【ヤマト2202】観客が物語に馴染めない理由は……
こんにちは。ymtetcです。
企画メモを読むと、福井さんは『さらば』を「ヒューマニズムという理想が過酷な現実に勝利するファンタジー」と解釈しています。そして『2202』のラストはまさに「理想が現実に勝利するファンタジー」。原作の分析とリメイクの内容が一致していると、物語の出来とはまた別の気持ちよさがありますね。
— ymtetc (@ymtetc) 2021年8月9日
福井小説の肝はこれ。なので実はヤマトやガンダムといったシリアスめの映像作品とは相性が悪い。 https://t.co/PQNMHq96do
— 3gou@REVENGE (@merumeru1701) 2021年8月9日
先日、3gou様より「理想が現実に勝利するファンタジー」が福井小説の肝である、との指摘を頂きました。今日はここから、私なりの仮説を考えてみたいと思います。
私は福井小説をきちんとフォローしているわけではないので、福井小説の多くが「理想が現実に勝利するファンタジー」を描いているのかは分かりません。ただ、だと仮定すれば、福井流の脚本と『ヤマト』は確かに相性が良くないのではないか、と思いました。
福井流の肝が「理想が現実に勝利するファンタジー」にあるとするならば、現実社会と乖離した場所を舞台にした作品とは相性が悪い、と私は考えます。なぜなら、現実離れした舞台で「理想が現実に勝利するファンタジー」を描いてしまうと、福井さんのメッセージである「理想が現実に勝利するファンタジー」はかえって見えにくくなってしまうからです。
”現実離れしたものに現実離れしたものを重ねる”ことになってしまえば、観客は、物語の一体どこを自分事として捉えればよいのか分からなくなってしまいます。
仮に現実離れした舞台であっても、そこで描かれている物語の結末が現実社会に生きる観客の感覚に近いのであれば、観客は物語を入り口として物語世界に入り込むことができるでしょう。
逆に、現実社会に生きる観客の世界観に則った舞台ならば、現実離れした物語、それこそ「理想が現実に勝利するファンタジー」を描いたとしても、観客は世界観を入り口として物語に入り込むことができるでしょう。
翻って『2202』は、21世紀前半を生きる観客とは遠く離れた23世紀初頭、高性能な宇宙戦艦を揃えて星間国家へと発展しようとしていく地球が舞台です。これは現実社会、とりわけ現実の日本とはあまりにもかけ離れています。おまけに『2202』は『2199』のような科学考証を取り入れなかったために、世界観も「ファンタジー」に近づいています。

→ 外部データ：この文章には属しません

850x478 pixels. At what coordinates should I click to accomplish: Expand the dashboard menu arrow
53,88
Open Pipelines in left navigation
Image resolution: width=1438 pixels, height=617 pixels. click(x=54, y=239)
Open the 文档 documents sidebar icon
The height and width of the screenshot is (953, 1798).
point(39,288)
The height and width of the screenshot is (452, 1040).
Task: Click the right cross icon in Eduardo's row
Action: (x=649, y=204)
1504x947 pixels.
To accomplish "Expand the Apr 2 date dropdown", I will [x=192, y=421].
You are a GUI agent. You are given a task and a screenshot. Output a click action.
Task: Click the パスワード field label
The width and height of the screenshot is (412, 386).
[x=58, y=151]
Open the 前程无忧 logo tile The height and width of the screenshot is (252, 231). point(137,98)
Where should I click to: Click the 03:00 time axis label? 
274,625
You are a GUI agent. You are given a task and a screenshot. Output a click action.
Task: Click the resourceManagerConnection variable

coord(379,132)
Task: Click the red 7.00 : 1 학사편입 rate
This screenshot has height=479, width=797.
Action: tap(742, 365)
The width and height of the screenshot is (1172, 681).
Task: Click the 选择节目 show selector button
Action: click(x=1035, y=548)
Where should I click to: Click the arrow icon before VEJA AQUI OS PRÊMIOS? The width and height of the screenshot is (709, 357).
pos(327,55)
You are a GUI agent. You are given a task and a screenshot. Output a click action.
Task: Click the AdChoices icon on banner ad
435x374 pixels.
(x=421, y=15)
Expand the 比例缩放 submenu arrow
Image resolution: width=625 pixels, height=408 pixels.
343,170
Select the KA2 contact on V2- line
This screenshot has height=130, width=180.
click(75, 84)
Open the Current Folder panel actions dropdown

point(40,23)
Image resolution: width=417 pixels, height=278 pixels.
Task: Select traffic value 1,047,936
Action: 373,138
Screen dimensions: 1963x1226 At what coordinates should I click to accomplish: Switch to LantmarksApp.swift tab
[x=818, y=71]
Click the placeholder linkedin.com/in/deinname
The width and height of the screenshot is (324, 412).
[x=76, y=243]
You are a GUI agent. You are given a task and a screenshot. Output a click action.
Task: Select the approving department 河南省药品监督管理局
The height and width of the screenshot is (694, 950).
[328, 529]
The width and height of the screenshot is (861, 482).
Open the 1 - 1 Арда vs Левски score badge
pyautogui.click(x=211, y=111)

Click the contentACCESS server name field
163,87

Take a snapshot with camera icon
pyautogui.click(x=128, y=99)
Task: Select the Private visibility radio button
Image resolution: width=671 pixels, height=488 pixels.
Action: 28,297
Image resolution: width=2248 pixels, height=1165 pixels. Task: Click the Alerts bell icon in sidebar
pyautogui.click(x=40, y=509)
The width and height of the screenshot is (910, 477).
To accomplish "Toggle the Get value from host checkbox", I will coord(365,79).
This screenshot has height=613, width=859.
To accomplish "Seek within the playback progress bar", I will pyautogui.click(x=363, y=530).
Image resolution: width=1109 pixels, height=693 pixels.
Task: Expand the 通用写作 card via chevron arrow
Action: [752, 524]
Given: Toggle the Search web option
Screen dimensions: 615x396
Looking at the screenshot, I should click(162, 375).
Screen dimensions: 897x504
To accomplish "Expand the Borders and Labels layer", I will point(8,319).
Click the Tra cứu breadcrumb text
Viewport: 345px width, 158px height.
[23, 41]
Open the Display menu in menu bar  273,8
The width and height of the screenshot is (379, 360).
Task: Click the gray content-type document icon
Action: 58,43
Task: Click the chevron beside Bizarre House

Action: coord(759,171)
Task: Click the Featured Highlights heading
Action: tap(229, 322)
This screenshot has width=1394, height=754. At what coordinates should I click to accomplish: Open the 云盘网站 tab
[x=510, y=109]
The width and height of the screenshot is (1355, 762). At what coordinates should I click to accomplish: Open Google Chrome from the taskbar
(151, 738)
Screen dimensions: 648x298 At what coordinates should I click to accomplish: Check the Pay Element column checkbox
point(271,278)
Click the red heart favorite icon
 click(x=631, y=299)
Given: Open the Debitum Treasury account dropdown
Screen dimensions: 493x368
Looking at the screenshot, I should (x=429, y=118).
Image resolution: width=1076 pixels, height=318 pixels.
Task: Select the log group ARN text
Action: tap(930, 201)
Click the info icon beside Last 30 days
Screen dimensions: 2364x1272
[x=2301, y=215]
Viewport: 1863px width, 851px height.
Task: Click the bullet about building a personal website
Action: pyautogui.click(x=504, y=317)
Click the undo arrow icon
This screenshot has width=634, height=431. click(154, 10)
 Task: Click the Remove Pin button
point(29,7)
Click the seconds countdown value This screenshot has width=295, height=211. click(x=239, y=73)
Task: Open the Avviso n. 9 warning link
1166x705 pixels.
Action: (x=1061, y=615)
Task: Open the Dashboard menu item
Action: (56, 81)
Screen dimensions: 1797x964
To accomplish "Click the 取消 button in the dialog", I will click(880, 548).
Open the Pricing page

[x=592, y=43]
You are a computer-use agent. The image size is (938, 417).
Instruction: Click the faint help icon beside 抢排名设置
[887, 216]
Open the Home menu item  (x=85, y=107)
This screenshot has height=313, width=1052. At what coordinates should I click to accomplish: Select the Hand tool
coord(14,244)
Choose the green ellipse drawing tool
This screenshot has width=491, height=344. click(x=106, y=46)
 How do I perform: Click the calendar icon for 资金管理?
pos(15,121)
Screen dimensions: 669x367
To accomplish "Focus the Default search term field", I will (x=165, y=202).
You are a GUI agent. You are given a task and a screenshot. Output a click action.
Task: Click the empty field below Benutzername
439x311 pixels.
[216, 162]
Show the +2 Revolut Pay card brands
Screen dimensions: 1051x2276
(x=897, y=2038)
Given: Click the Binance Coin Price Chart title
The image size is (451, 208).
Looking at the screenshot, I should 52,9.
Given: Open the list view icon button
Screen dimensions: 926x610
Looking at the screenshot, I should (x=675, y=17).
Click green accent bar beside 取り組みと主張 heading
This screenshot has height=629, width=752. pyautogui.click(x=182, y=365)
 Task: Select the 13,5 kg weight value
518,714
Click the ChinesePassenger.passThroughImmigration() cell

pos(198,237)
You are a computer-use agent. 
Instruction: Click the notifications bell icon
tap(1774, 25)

その結果、『2202』は現実離れした世界観に現実離れしたメッセージを重ねることとなり、観客との間にギャップを生じてしまった、とは考えられないでしょうか。

これを仮説として考えると、『ヤマトという時代』のアプローチは福井さんなりのテコ入れだった、と解釈できるかもしれません。『ヤマトという時代』は、リメイク・ヤマトの世界を、観客の知る現実社会と繋げようとした作品だったからです。
『2205』がどのような世界観で物語を構築していくのかはまだ分かりません。ですが、あくまで「理想が現実に勝利するファンタジー」でいくならば、舞台設定を現実社会に近づけるように工夫した方が、より観客にとって馴染みやすい作品となるのではないか。そう私は考えます。